• PAGE EXCERPT:
_ _ _ _ _ _ _

Brasserie of Light
Christmas, Twixmas, New Year — call it whatever, but late December is a weird time for restaurant reviews. Critics are often off-duty: either away from their usual beat rounding up best restaurants and best meals, or simply enjoying some well-earned respite and eating food that doesn’t come with a bill.
There’s still a bit of stuff going on, though: one last blowout before returning to the family seat; one last chance to check out a splashy new joint before the crowds descend en masse in 2019.
Take Marina O’Loughlin, who seemingly combines all three of the above in her visit to Selfridges’ brand-spanking new Brasserie of Light. Richard Caring’s latest has already received some pretty fulsome praise from the Standard’s David Sexton; O’Loughlin, too, finds herself thoroughly “infatuated” with the “luxuriously upholstered” stools, the “towering” walls, the “lavish fantasy” of the loos — the “whole ludicrous shebang,” in fact.

_ _ _ _ _ _ _

• DATASET CONTENT:
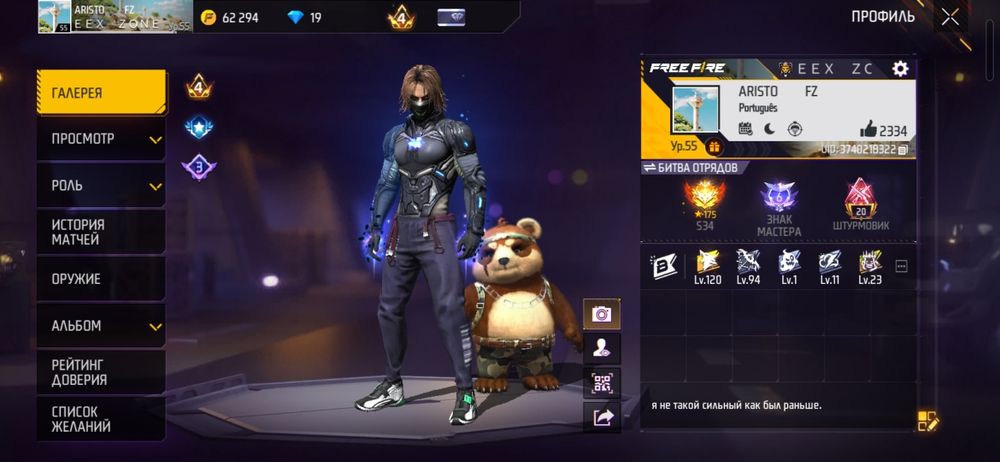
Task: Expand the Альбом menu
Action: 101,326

_ _ _ _ _ _ _

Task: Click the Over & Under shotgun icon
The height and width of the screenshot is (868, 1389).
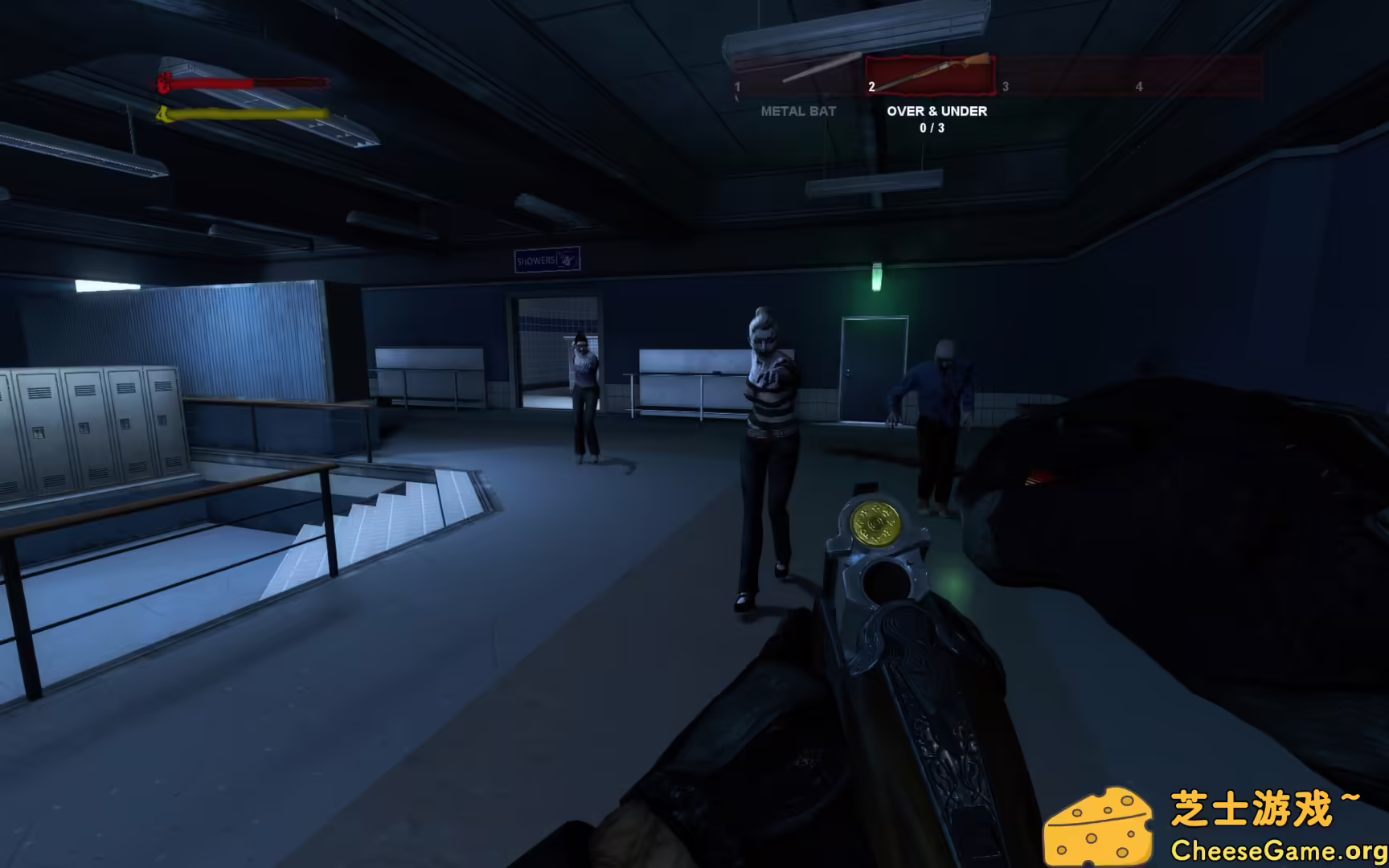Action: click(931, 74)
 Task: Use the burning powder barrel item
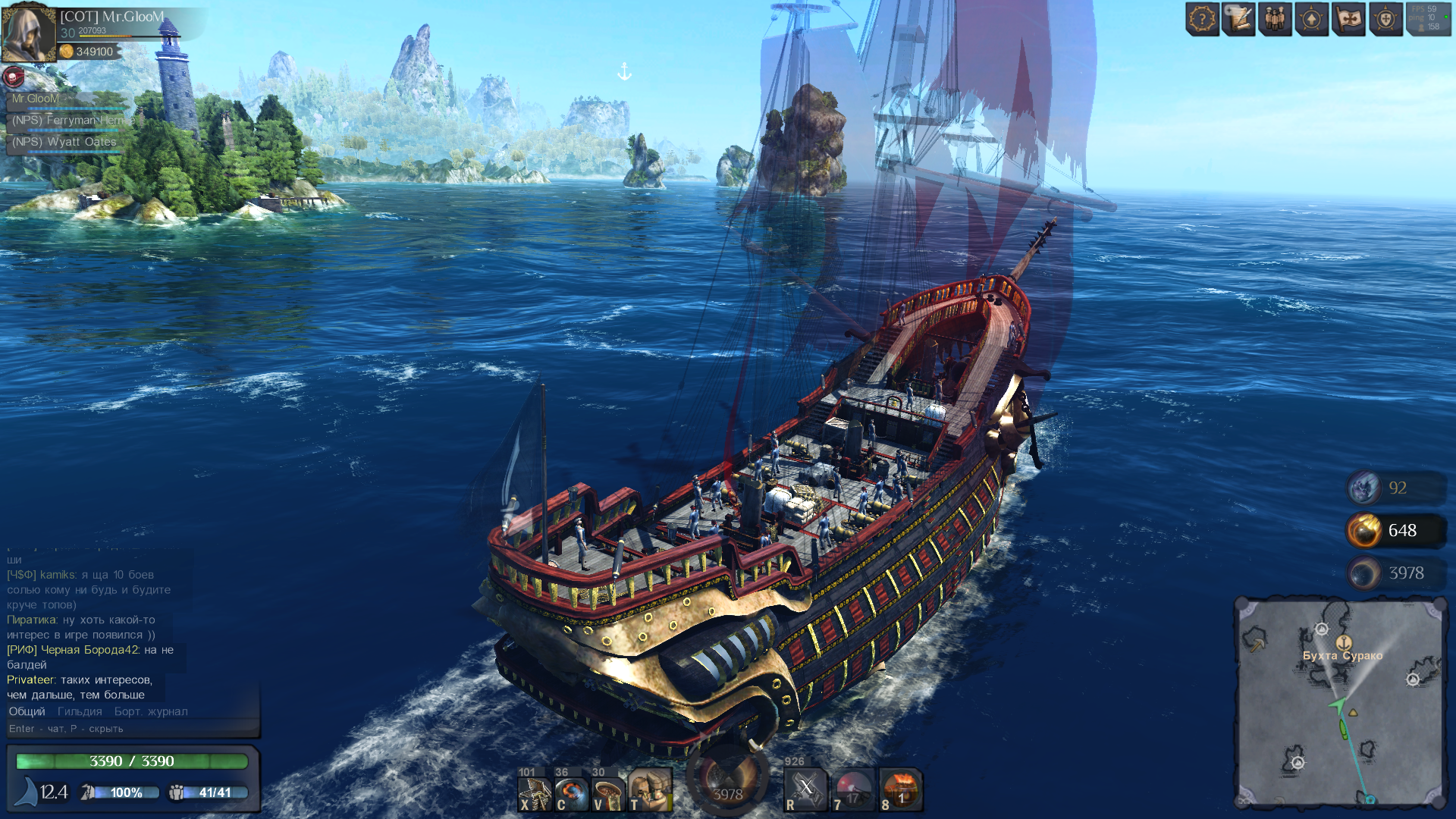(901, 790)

_ _ _ _ _ _ _

• REQUIRED ACTIONS:
[a] Translate this sentence from the Brasserie of Light passage into Spanish: "There’s still a bit of stuff going on, though: one last blowout before returning to the family seat; one last chance to check out a splashy new joint before the crowds descend en masse in 2019."
[b] List every word or phrase that appears in quotation marks in the Brasserie of Light passage.
[c] According to the Brasserie of Light passage, which critic at the Standard had already praised the restaurant?

• SOLUTIONS IN ORDER:
[a] Aun así, todavía pasan algunas cosas: una última juerga antes de volver a la casa familiar; una última oportunidad de conocer un llamativo local nuevo antes de que las multitudes lleguen en masa en 2019.

[b]
- infatuated
- luxuriously upholstered
- towering
- lavish fantasy
- whole ludicrous shebang

[c] David Sexton